Al tiempo que montaba a caballo, como las damas del castillo estuviesen por los corredores, se llegó don Quijote al señor de Mayorga y en tono de reserva le dijo:

-Vuesa merced sea servido de indicarme la que entre esas hermosuras se llama Secundina.

-¿Secundina? -respondió el conde-; ahí la tiene vuesa merced.
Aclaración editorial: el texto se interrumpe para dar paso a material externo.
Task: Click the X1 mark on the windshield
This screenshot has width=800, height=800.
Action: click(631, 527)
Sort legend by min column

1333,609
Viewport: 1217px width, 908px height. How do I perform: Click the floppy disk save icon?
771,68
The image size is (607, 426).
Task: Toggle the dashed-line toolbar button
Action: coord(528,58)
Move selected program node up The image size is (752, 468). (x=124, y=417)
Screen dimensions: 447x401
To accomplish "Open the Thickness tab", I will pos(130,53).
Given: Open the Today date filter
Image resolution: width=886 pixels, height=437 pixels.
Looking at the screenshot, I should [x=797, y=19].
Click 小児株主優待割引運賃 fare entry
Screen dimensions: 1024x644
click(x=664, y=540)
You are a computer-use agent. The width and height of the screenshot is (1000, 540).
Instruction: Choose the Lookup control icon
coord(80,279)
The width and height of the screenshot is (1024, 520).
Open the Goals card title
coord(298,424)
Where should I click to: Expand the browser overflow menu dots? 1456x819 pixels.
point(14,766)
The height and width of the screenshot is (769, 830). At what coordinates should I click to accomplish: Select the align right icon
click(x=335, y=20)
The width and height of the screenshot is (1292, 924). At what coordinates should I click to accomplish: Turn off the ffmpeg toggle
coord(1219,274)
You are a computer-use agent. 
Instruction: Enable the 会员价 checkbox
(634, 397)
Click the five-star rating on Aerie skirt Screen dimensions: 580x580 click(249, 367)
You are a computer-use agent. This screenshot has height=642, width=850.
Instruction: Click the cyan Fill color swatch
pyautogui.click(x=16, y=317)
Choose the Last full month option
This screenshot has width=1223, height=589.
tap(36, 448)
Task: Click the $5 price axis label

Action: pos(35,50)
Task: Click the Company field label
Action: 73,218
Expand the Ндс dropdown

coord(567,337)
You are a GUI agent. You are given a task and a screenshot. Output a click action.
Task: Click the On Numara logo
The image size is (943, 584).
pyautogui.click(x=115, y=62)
Y le enseñó una moza entre los pinches de la casa, que agrupados por ahí estaban a ver partir a los andantes. Era la tal una mujer baja de cuerpo, achaparrada, que traía a cuestas una muy buena joroba y metí a hasta no más el un ojo en el otro. Atónito la estaba mirando don Quijote, al tiempo que el señor de Mayorga alzó la voz y dijo:

-Secundina, el señor don Quijote de la Mancha se te encomienda, y aun desea le hagas la gracia de llegarte luego para un asunto de importancia.

Entre pasmada y obediente echó a andar la moza. Como don Quijote la viese aproximarse cojín cojeando, arrimó las espuelas a su caballo y se partió.